Atualmente fazem-se transplantes de quase todos os órgãos humanos, a maior dificuldade sendo a falta de doadores. Zerbini sempre acompanhou a evolução das técnicas de transplantes de órgãos humanos e isto lhe valeu em diversas ocasiões provar sua capacidade cirúrgica. Em 1942, quando dava plantão no serviço de urgência de um hospital, ele foi chamado às pressas para atender a um menino de sete anos que tinha um estilhaço de ferro dentro do peito. Vendo que não havia outra solução, o doutor Zerbini abriu o coração da criança e religou sua artéria coronária, salvando a vida do garoto. Foi um grande feito, que fez Zerbini compreender que devia especializar-se em cirurgia torácica. Para tanto ele viajou para os Estados Unidos, onde estudou com Barnard.

Um cirurgião especializado

Euryclides de Jesus Zerbini nasceu em Guaratinguetá (SP) no dia 10 de maio de 1912, formando-se em Medicina em 1935 e especializando-se em cirurgia geral. Na época operar o coração constituía um desafio para todos os cirurgiões.

Certo da especialidade que escolhera, a partir de 1950, o doutor Zerbini iniciou suas experiências cirúrgicas intracardíacas fechadas. Professor da Universidade de São Paulo, criou o Centro de Cirurgia Cardíaca, que mais tarde se transformaria no Instituto do Coração, reconhecido mundialmente.

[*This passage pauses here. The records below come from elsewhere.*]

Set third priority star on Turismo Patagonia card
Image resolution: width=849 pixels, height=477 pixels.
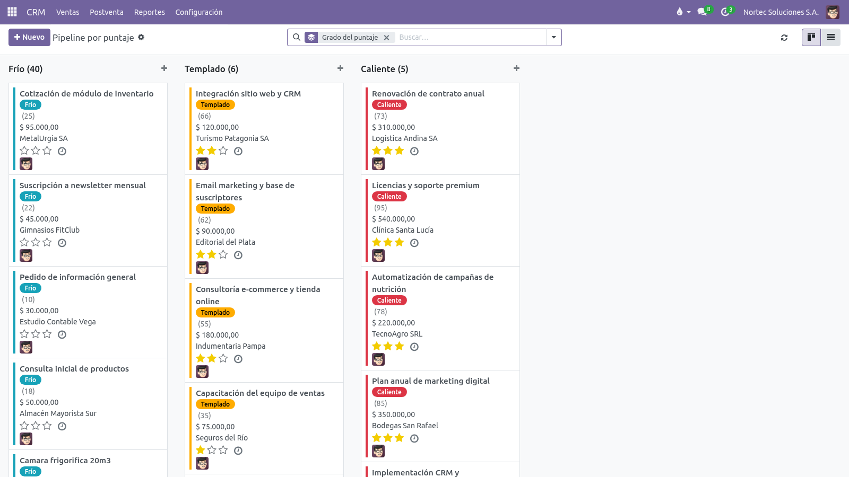point(223,151)
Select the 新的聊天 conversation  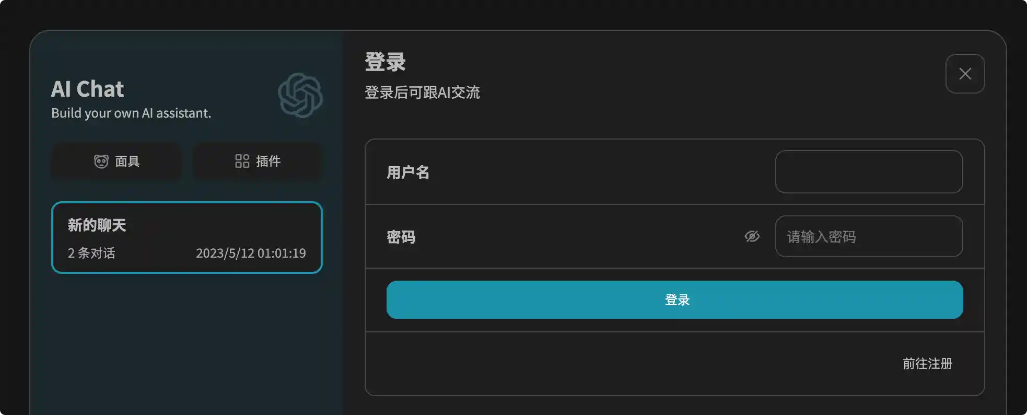(x=186, y=238)
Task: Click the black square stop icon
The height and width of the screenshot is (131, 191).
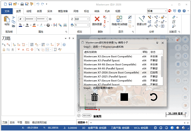Action: click(x=124, y=97)
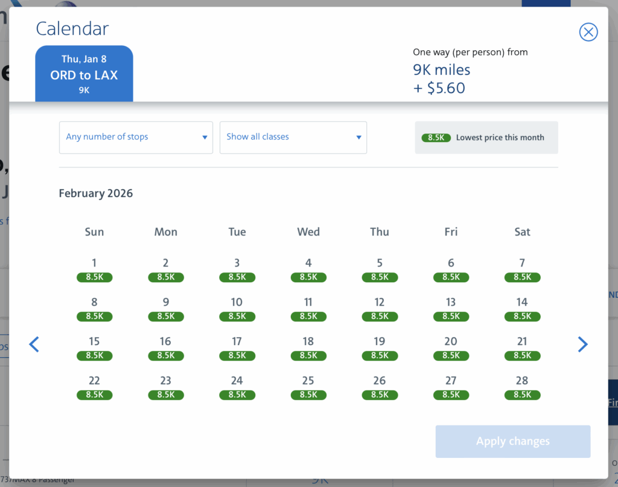The width and height of the screenshot is (618, 487).
Task: Select February 26 on the calendar
Action: pos(380,387)
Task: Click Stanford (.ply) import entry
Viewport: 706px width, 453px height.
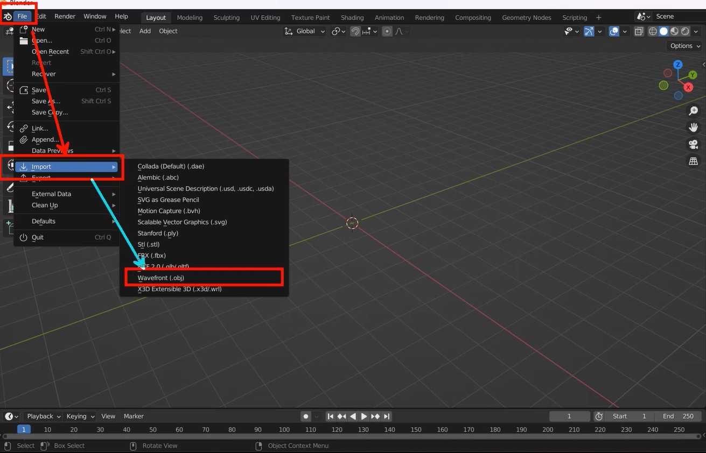Action: click(x=158, y=233)
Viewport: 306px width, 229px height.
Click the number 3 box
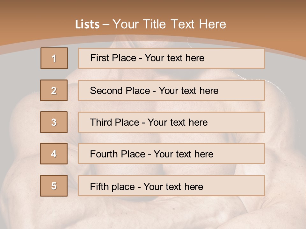pos(54,122)
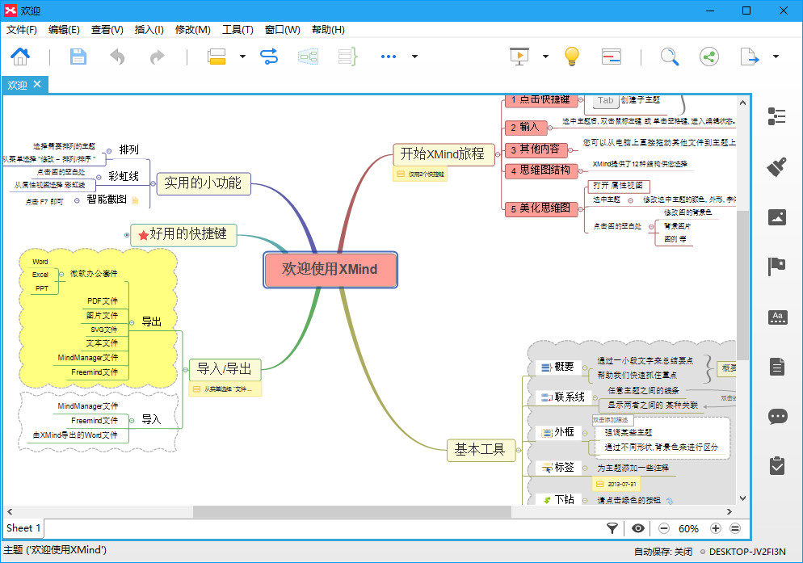Undo the last action
The width and height of the screenshot is (803, 563).
(118, 57)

Animado com os resultados positivos do seu trabalho, em 1957 Zerbini e sua equipe passaram a realizar as primeiras cirurgias cardíacas com circulação extracorpórea. Aproveitando o espaço existente nos porões do Hospital das Clínicas (SP), ele instalou ali uma oficina experimental. E foi nela que produziu artesanalmente máquinas que faziam a circulação e oxigenação do sangue para fora do corpo durante as cirurgias.

Ao realizar no Brasil o primeiro transplante do coração, Zerbini e sua equipe ficaram famosos internacionalmente e a mídia lhes deu grande e justa cobertura. Para o competente cirurgião, no entanto, a façanha fora mais uma entre tantas que ele obtivera em toda sua dedicada vida profissional.

Zerbini tinha um sonho: construir um hospital dedicado exclusivamente à sua especialidade. E ele se realizou em 1975, com a construção, em São Paulo, do Instituto do Coração (Incor), cujo padrão de qualidade é reconhecido em todo o mundo. Pouco depois foi criada a Fundação Zerbini para o Desenvolvimento da Bioengenharia, que passou a dar suporte técnico ao Incor.

Atualmente existem diversas nações que importam a nossa tecnologia. Como o sucesso dos transplantes cardíacos não foi o esperado, eles foram suspensos em 1969. Mas com a descoberta da ciclosporina, uma droga capaz de evitar a rejeição do órgão transplantado, eles voltaram a ser realizados em 1980.

Zerbini, no entanto, batalhou até o fim e, em 1985, aos 73 anos de idade, foi o primeiro cirurgião a realizar um transplante de coração num paciente vítima do mal de Chagas. E isto também foi feito pela primeira vez.

A classe médica brasileira sempre o valorizou, aplaudindo seus assombrosos feitos em relação à cirurgia cardíaca. Nos seus 58 anos de carreira, Zerbini recebeu 125 títulos honoríficos e inúmeras homenagens de governos de todo o mundo; participou de 314 congressos médicos e realizou pessoalmente ou através de sua equipe, mais de quarenta mil cirurgias cardíacas. Segundo suas próprias palavras, “Operar é divertido, é uma arte, é ciência e faz bem aos outros.”

Trabalhando até o fim

Euryclides de Jesus Zerbini faleceu aos 81 anos de idade, no dia 23 de outubro de 1993. Até às vésperas de sua morte ele participou de diversas conferências, fez algumas palestras e continuou operando.

Zerbini, em seus 58 anos de atividades, formou, direta ou indiretamente, todos os especialistas em cirurgia cardíaca que atuam no Brasil. Em 1983, um ano antes do seu falecimento, foi criada a Associação dos Discípulos de Zerbini, cujos membros reúnem-se anualmente para discutir trabalhos científicos e homenagear o ex-professor.